Exercise:
Reproduce every record exactly as written.

Supplied data:
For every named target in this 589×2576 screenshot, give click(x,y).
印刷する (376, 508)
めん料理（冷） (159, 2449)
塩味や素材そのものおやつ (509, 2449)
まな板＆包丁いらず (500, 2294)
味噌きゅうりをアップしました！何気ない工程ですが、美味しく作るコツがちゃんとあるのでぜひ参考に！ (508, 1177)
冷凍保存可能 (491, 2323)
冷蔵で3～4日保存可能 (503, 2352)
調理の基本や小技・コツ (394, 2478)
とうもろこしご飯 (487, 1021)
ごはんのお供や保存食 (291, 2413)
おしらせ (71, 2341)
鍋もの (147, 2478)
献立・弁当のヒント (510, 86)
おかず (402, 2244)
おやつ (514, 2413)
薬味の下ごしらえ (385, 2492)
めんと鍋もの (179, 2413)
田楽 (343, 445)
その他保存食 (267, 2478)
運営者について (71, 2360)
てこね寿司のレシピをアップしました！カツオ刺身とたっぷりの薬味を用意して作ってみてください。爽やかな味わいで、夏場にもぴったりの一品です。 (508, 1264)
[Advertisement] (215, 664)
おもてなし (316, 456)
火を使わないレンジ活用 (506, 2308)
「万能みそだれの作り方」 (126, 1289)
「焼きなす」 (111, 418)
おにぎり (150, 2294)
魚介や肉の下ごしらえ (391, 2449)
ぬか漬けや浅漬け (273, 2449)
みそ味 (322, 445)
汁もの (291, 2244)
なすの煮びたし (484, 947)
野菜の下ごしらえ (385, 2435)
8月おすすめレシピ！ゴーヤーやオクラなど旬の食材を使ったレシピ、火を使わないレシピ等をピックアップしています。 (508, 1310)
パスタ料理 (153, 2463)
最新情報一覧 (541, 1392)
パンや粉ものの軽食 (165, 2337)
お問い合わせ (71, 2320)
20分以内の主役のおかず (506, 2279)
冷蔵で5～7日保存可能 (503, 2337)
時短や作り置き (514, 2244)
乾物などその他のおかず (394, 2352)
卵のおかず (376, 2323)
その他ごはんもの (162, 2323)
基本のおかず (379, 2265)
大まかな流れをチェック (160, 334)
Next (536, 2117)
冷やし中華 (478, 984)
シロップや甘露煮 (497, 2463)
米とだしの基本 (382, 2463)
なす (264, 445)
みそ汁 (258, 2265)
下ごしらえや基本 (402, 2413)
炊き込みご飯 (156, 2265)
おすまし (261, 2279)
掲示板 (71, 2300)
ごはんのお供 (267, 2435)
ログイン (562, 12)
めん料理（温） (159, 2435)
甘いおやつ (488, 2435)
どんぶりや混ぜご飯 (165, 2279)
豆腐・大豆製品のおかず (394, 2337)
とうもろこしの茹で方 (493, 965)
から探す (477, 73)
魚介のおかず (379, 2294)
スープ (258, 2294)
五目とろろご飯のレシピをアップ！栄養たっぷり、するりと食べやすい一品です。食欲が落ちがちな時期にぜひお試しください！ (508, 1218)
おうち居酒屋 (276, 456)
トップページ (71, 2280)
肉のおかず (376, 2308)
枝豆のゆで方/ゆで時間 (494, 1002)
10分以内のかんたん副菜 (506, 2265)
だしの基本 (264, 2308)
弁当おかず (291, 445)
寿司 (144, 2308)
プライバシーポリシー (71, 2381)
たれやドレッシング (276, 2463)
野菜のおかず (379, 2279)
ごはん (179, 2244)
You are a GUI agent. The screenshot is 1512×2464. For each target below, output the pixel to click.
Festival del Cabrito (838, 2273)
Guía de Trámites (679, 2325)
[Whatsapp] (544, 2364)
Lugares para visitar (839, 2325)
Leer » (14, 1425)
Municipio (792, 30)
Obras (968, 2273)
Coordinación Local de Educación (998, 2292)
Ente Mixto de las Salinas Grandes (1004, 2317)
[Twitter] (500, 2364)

Output of the exercise:
For every named target in this 589×2576 screenshot, give click(x,y).
印刷する (376, 508)
めん料理（冷） (159, 2449)
塩味や素材そのものおやつ (509, 2449)
まな板＆包丁いらず (500, 2294)
味噌きゅうりをアップしました！何気ない工程ですが、美味しく作るコツがちゃんとあるのでぜひ参考に！ (508, 1177)
冷凍保存可能 (491, 2323)
冷蔵で3～4日保存可能 (503, 2352)
調理の基本や小技・コツ (394, 2478)
とうもろこしご飯 (487, 1021)
ごはんのお供や保存食 (291, 2413)
おしらせ (71, 2341)
鍋もの (147, 2478)
献立・弁当のヒント (510, 86)
おかず (402, 2244)
おやつ (514, 2413)
薬味の下ごしらえ (385, 2492)
めんと鍋もの (179, 2413)
田楽 (343, 445)
その他保存食 (267, 2478)
運営者について (71, 2360)
てこね寿司のレシピをアップしました！カツオ刺身とたっぷりの薬味を用意して作ってみてください。爽やかな味わいで、夏場にもぴったりの一品です。 (508, 1264)
[Advertisement] (215, 664)
おもてなし (316, 456)
火を使わないレンジ活用 (506, 2308)
「万能みそだれの作り方」 (126, 1289)
「焼きなす」 (111, 418)
おにぎり (150, 2294)
魚介や肉の下ごしらえ (391, 2449)
ぬか漬けや浅漬け (273, 2449)
みそ味 (322, 445)
汁もの (291, 2244)
なすの煮びたし (484, 947)
野菜の下ごしらえ (385, 2435)
8月おすすめレシピ！ゴーヤーやオクラなど旬の食材を使ったレシピ、火を使わないレシピ等をピックアップしています。 (508, 1310)
パスタ料理 (153, 2463)
最新情報一覧 (541, 1392)
パンや粉ものの軽食 (165, 2337)
お問い合わせ (71, 2320)
20分以内の主役のおかず (506, 2279)
冷蔵で5～7日保存可能 (503, 2337)
時短や作り置き (514, 2244)
乾物などその他のおかず (394, 2352)
卵のおかず (376, 2323)
その他ごはんもの (162, 2323)
基本のおかず (379, 2265)
大まかな流れをチェック (160, 334)
Next (536, 2117)
冷やし中華 (478, 984)
シロップや甘露煮 (497, 2463)
米とだしの基本 (382, 2463)
なす (264, 445)
みそ汁 (258, 2265)
下ごしらえや基本 (402, 2413)
炊き込みご飯 (156, 2265)
おすまし (261, 2279)
掲示板 (71, 2300)
ごはんのお供 (267, 2435)
ログイン (562, 12)
めん料理（温） (159, 2435)
甘いおやつ (488, 2435)
どんぶりや混ぜご飯 (165, 2279)
豆腐・大豆製品のおかず (394, 2337)
とうもろこしの茹で方 (493, 965)
から探す (477, 73)
魚介のおかず (379, 2294)
スープ (258, 2294)
五目とろろご飯のレシピをアップ！栄養たっぷり、するりと食べやすい一品です。食欲が落ちがちな時期にぜひお試しください！ (508, 1218)
おうち居酒屋 (276, 456)
トップページ (71, 2280)
肉のおかず (376, 2308)
枝豆のゆで方/ゆで時間 (494, 1002)
10分以内のかんたん副菜 (506, 2265)
だしの基本 (264, 2308)
弁当おかず (291, 445)
寿司 (144, 2308)
プライバシーポリシー (71, 2381)
たれやドレッシング (276, 2463)
野菜のおかず (379, 2279)
ごはん (179, 2244)
You are a GUI agent. The screenshot is 1512×2464. For each target below, output the pixel to click.
Festival del Cabrito (838, 2273)
Guía de Trámites (679, 2325)
[Whatsapp] (544, 2364)
Lugares para visitar (839, 2325)
Leer » (14, 1425)
Municipio (792, 30)
Obras (968, 2273)
Coordinación Local de Educación (998, 2292)
Ente Mixto de las Salinas Grandes (1004, 2317)
[Twitter] (500, 2364)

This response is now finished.